A:ランキング上位にはヨーロッパの国々が名を連ねます。これらの国々では日本ほど長時間労働が蔓延していません。EUでは残業時間が少なく、その上限は月32時間とされています。
 日本では「働き方改革」といいながら残業時間の上限は繁忙期に最大で月100時間未満まで認められています。従って、これらの国々ではパパが育休を取るし、残業がないので午後7時頃には帰ってきます。その結果、お父さん達は平日でも3時間くらい家事をこなしています。
 因みに日本は1時間ぐらいです。またベビーシッターを雇いやすい状況になっていたり、法的なサポートがあったり、いろいろな社会制度が整っています。
 日本は、どちらかにしなければいけません。ヨーロッパのように労働時間を短くして、家事育児を自分達で分担できるようにするか、そうでなければ保育園に預けやすくする等の社会制度、環境を整備するか。今の日本は、どちらも選択できません。また、これらの国々では雇用形態の格差もあまりありません。同一価値労働賃金で、終身雇用や年功序列もなく、働き方の仕組みが違うので、女性が働きやすいシステムになっているのです。
 日本は一度、辞めたら再雇用はパートで低賃金の仕事しかない場合が殆どですが、欧米では再就職しても同じような仕事を同じようなポジションで続けることができるのです。
─産業カウンセラーが母親達の相談を受ける場合の心構えがあればお教え下さい。

A:一番、良くないのが「頑張れ!」と励ます事です。「昔は出来たのだから、あなたもできるはず」もダメ。やっている仕事は非正規雇用で一人前ではないし、育児にしても、忙しさもあって親の時代に比べて丁寧に出来ていないという負い目を感じている母親が多いです。
 そのようにできていないと思っている人に対して「頑張れ!」と励ますと、彼女達を精神的に追い込んでしまいます。「もっと人に頼りなさい。あなたは十分頑張っているのだから、それでも及ばないことがあればサポートを頼んだ方がいいですよ」という方向に導いた方がよいでしょう。先ず母親を受け入れて話を聴いてあげて、「自分で全部やろうとしなくていいのですよ」と…。職場では時短や子供の病気等への対応による休暇等で仕事ができていないという負い目があり、家庭では家事が昔の専業主婦ほどできていないという負い目があり、両方とも完璧にはできていないだけで十分頑張っているのに自分はダメなんじゃないかと思っている人が多い。

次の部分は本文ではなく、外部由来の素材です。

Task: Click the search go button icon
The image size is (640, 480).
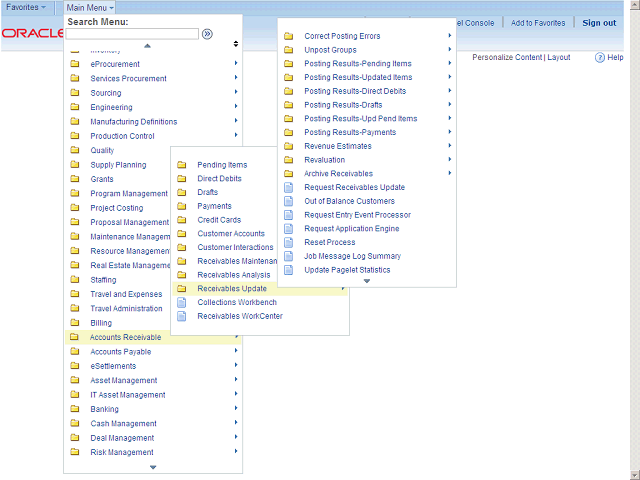Action: tap(207, 34)
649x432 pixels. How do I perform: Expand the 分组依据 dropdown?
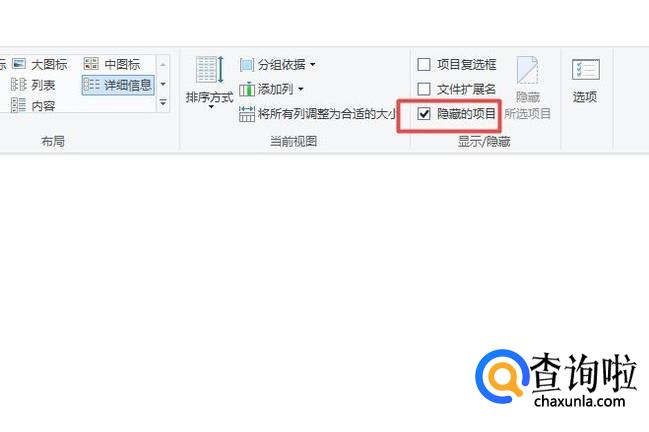313,65
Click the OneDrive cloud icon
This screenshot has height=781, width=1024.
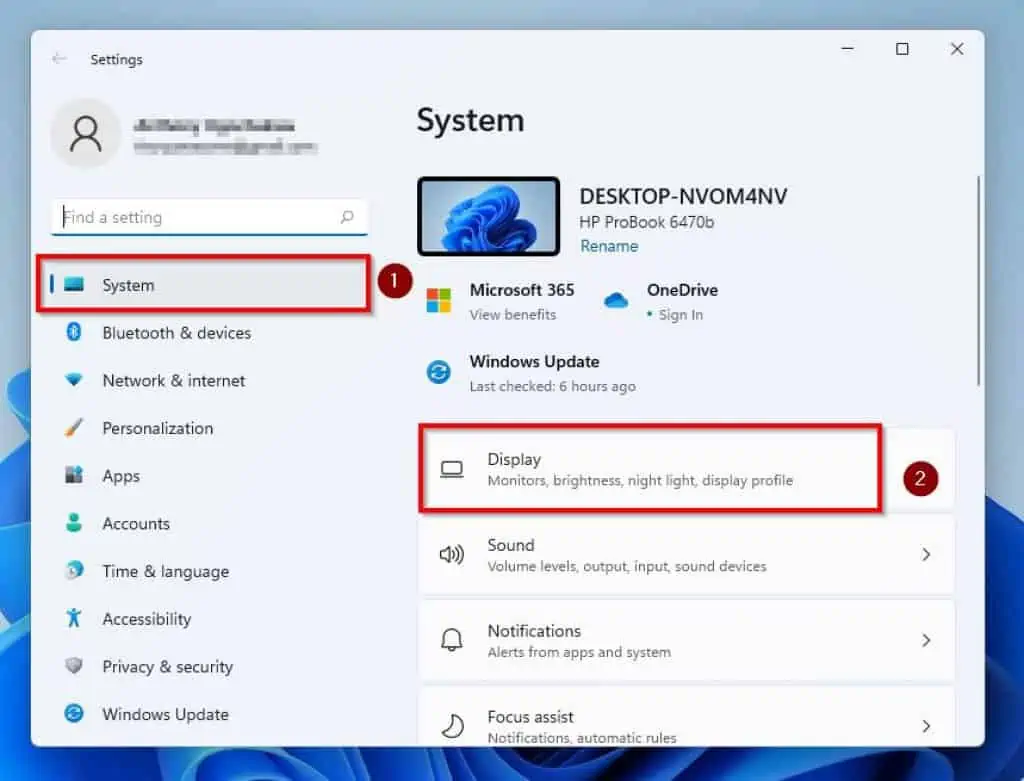point(616,301)
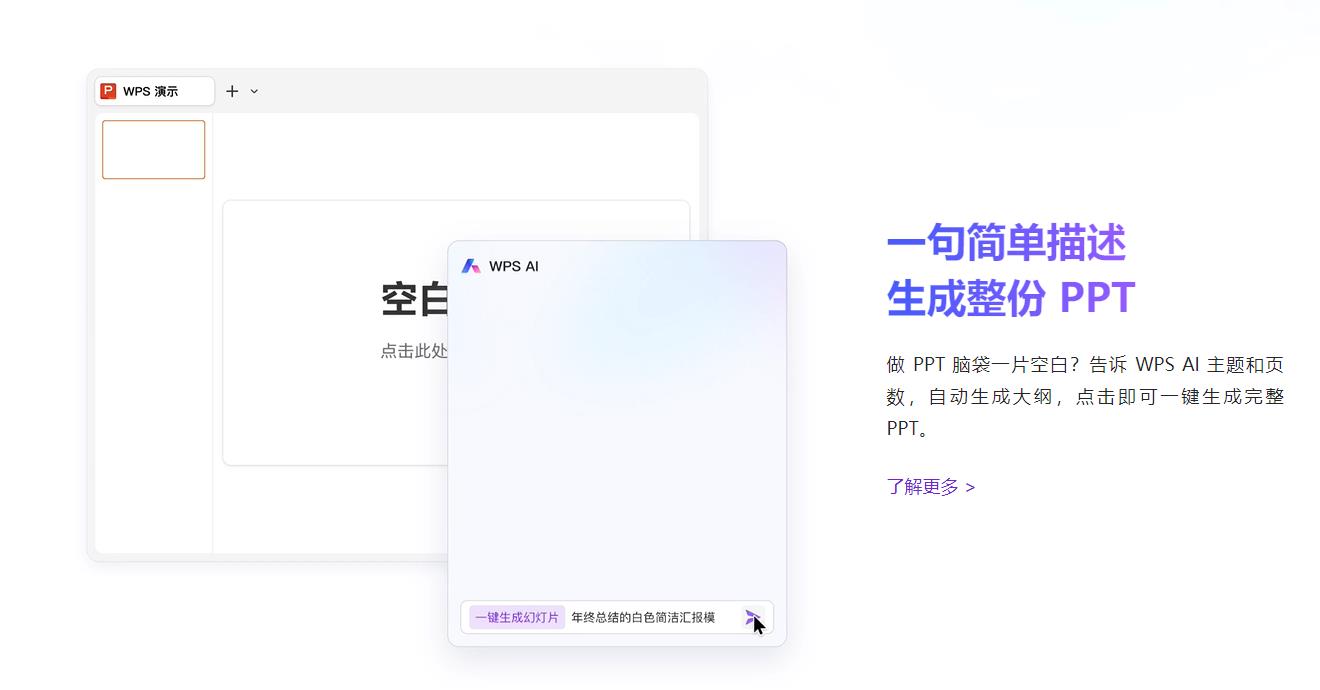Click the 一句简单描述 heading line
The height and width of the screenshot is (690, 1320).
click(x=1006, y=243)
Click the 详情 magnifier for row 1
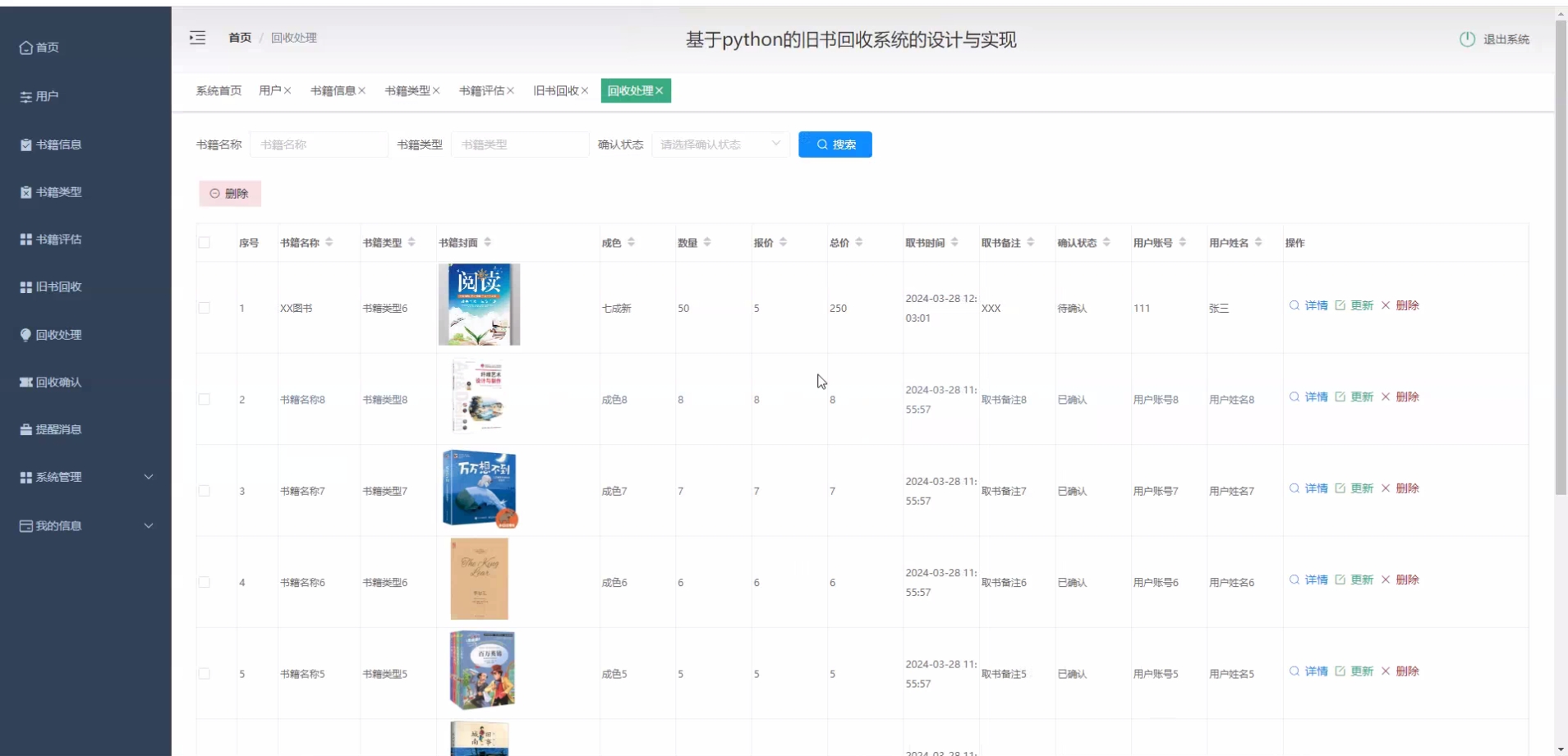The height and width of the screenshot is (756, 1568). pos(1294,305)
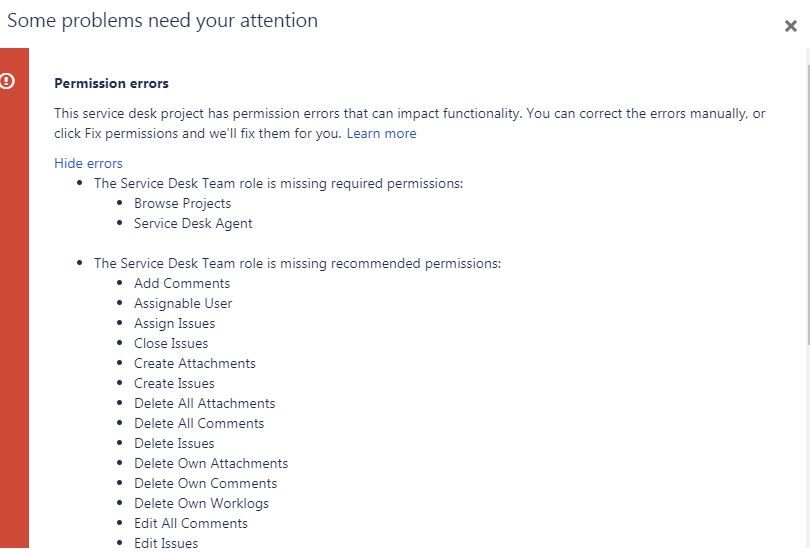Select the Edit All Comments entry
Screen dimensions: 810x553
(191, 523)
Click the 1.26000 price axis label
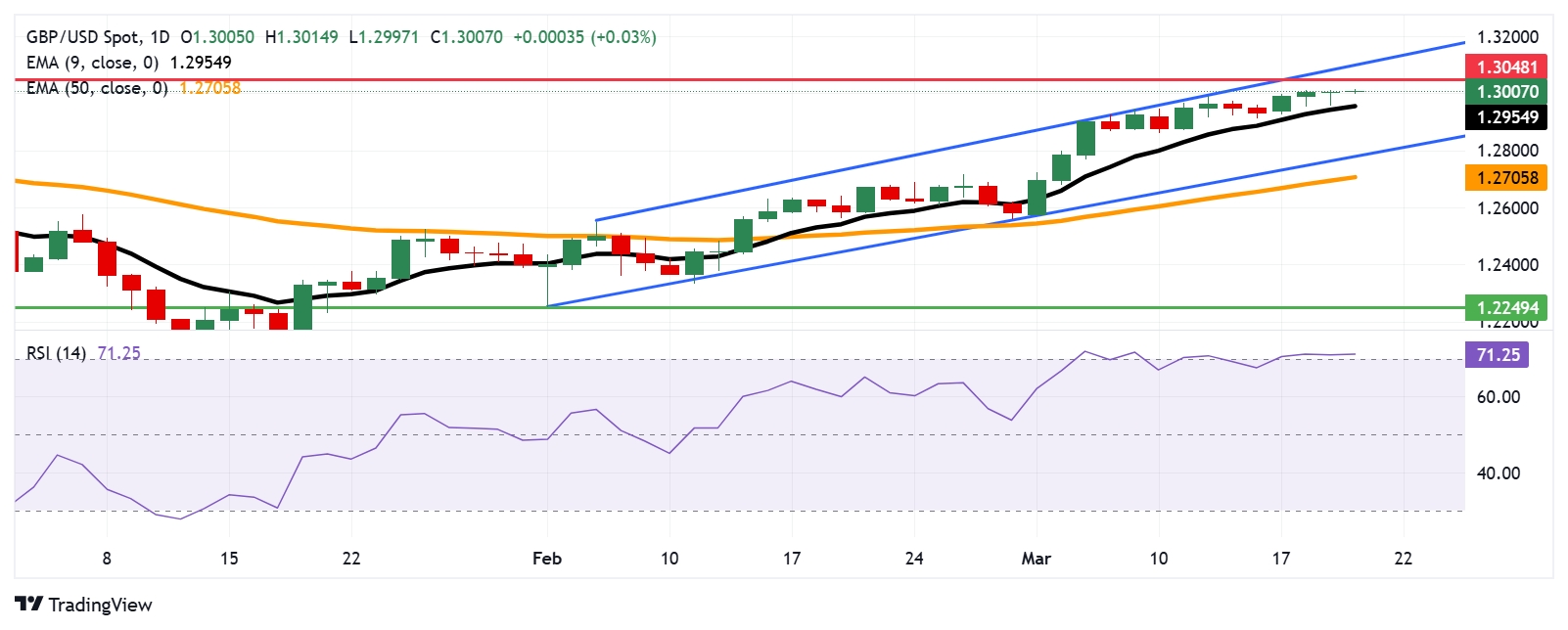This screenshot has width=1568, height=630. point(1507,208)
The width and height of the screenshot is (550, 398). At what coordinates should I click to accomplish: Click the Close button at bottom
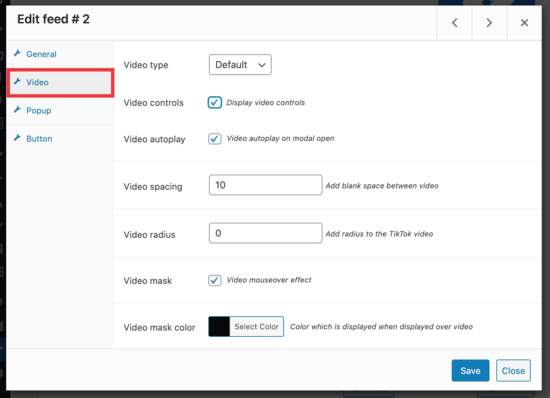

過去の日本でも、共働き先進国である西欧諸国でも、今の日本の母親達ほど一人で家事育児を、こなしている母親は、そういなかったはずです。家事育児は、もっと手抜きしていいのです。共働き社会の先輩である欧州やアジアの国々は、家事育児の要求レベルが日本ほど高くないし、他人にやってもらってもいます。中国では親戚に助けてもらっているし、欧州ではベビーシッターを頼んでいるし、父親も参加しています。かつての日本の専業主婦と同等の家事育児を、こなしている上に仕事もしているというのが今の日本の母親達なのです。(JAICO日本産業カウンセリング協会/推奨-産業カウンセラー:民守 正義)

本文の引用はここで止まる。